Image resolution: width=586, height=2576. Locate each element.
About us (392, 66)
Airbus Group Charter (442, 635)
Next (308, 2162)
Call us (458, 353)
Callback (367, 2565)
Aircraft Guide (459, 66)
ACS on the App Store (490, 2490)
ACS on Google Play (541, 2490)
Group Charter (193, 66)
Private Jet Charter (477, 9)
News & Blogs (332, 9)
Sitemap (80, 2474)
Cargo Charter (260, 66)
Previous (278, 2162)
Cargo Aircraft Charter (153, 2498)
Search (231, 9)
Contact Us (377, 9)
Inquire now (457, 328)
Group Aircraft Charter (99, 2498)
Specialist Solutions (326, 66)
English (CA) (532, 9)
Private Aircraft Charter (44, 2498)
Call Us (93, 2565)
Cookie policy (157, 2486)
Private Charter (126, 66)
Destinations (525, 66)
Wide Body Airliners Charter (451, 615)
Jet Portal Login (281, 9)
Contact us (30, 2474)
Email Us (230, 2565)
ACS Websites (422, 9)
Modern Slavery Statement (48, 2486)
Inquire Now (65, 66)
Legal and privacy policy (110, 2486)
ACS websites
--------------------------------------------------
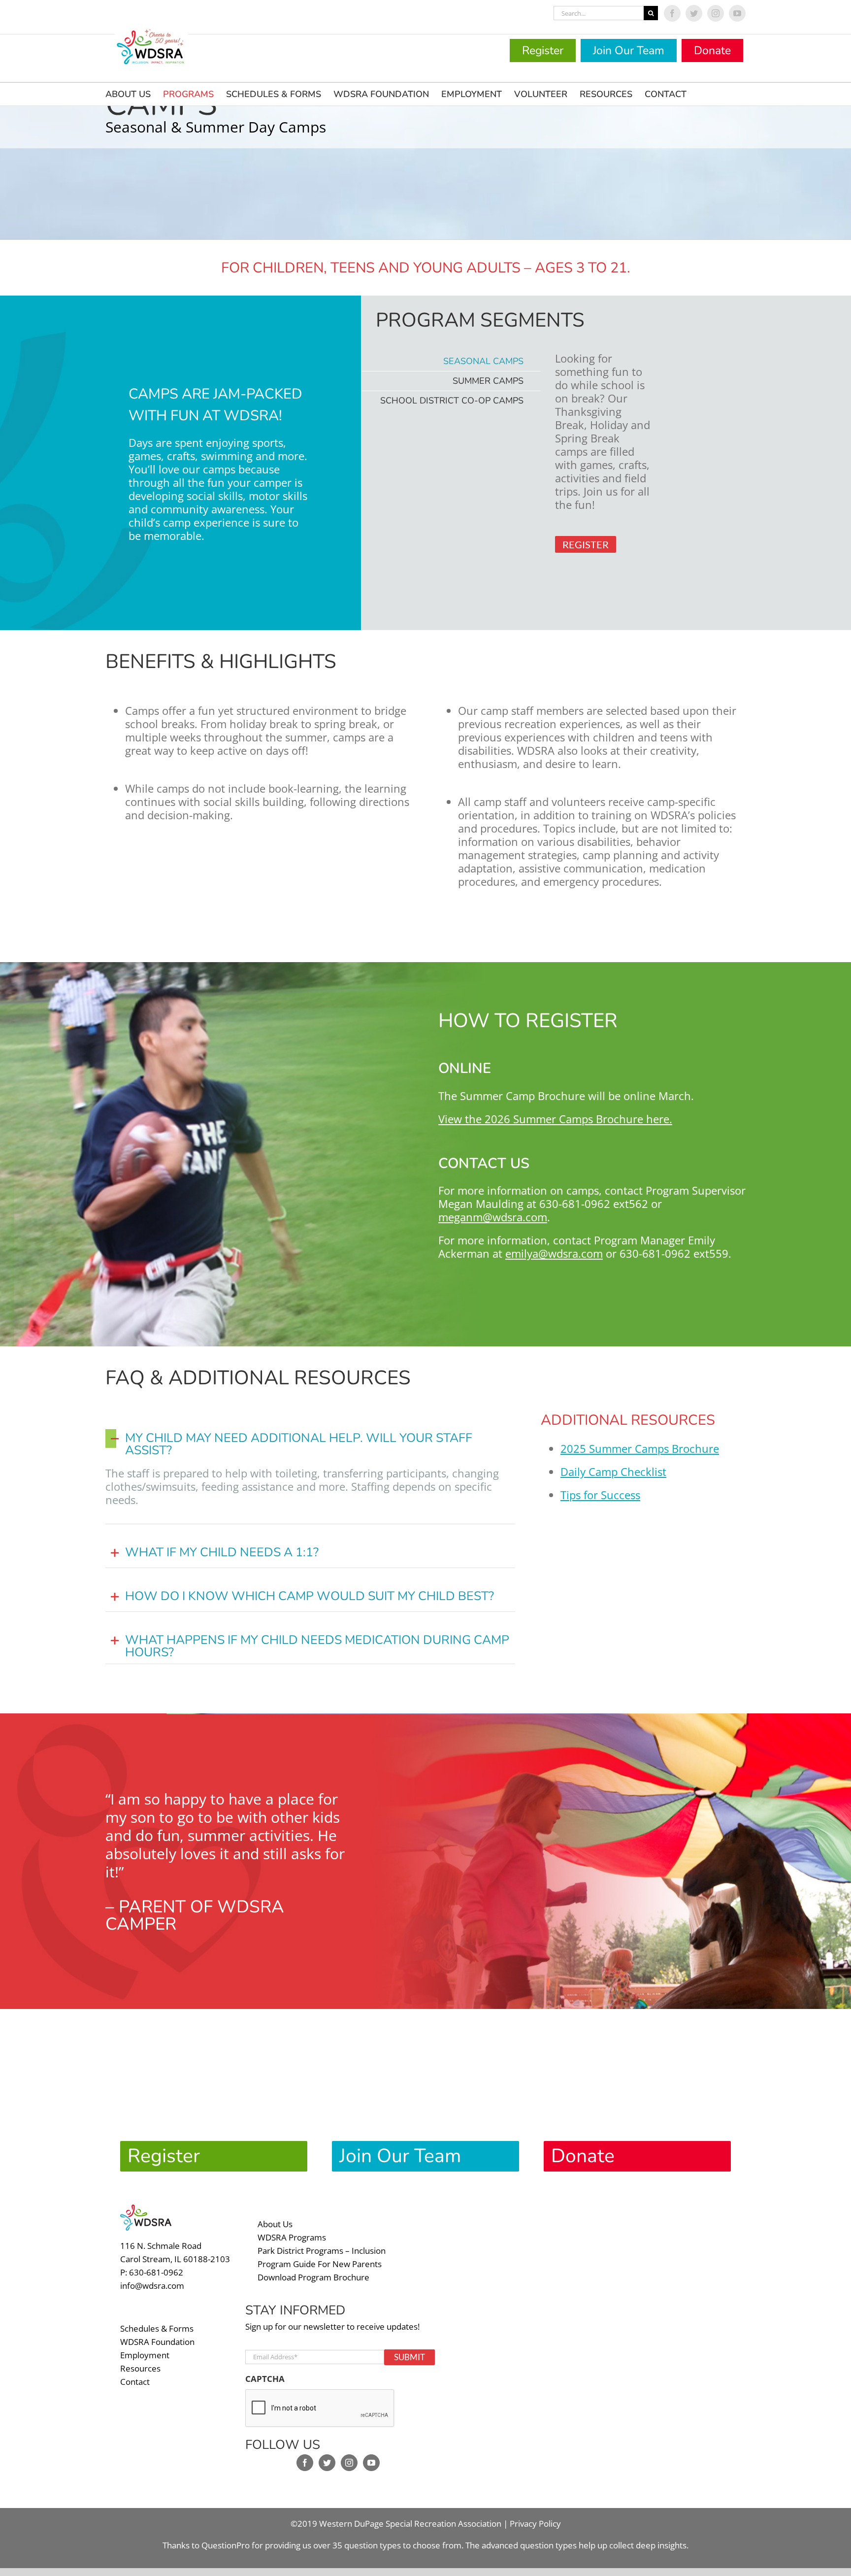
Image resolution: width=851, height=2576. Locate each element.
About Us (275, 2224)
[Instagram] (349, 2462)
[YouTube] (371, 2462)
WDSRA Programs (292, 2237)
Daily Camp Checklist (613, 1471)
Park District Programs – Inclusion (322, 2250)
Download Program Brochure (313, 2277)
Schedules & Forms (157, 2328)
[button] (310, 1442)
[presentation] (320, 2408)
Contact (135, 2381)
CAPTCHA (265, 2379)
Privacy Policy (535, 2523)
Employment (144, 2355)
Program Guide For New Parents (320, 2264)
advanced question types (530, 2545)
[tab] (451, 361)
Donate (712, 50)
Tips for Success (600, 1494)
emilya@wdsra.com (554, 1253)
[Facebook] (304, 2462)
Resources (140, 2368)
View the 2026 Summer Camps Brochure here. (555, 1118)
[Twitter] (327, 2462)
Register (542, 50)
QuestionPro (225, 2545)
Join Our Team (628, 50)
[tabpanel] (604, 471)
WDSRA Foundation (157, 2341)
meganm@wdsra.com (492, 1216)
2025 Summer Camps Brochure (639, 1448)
--------------------------------------------------
- [WHAT TO PRODUCE]
The exact lines of the material above starting at the one that contains "Download Program Brochure (313, 2277)" and ending at the one that contains "2025 Summer Camps Brochure (639, 1448)" are what to retype; leave out everything else.

- [SOLUTION BELOW]
Download Program Brochure (313, 2277)
Schedules & Forms (157, 2328)
[button] (310, 1442)
[presentation] (320, 2408)
Contact (135, 2381)
CAPTCHA (265, 2379)
Privacy Policy (535, 2523)
Employment (144, 2355)
Program Guide For New Parents (320, 2264)
advanced question types (530, 2545)
[tab] (451, 361)
Donate (712, 50)
Tips for Success (600, 1494)
emilya@wdsra.com (554, 1253)
[Facebook] (304, 2462)
Resources (140, 2368)
View the 2026 Summer Camps Brochure here. (555, 1118)
[Twitter] (327, 2462)
Register (542, 50)
QuestionPro (225, 2545)
Join Our Team (628, 50)
[tabpanel] (604, 471)
WDSRA Foundation (157, 2341)
meganm@wdsra.com (492, 1216)
2025 Summer Camps Brochure (639, 1448)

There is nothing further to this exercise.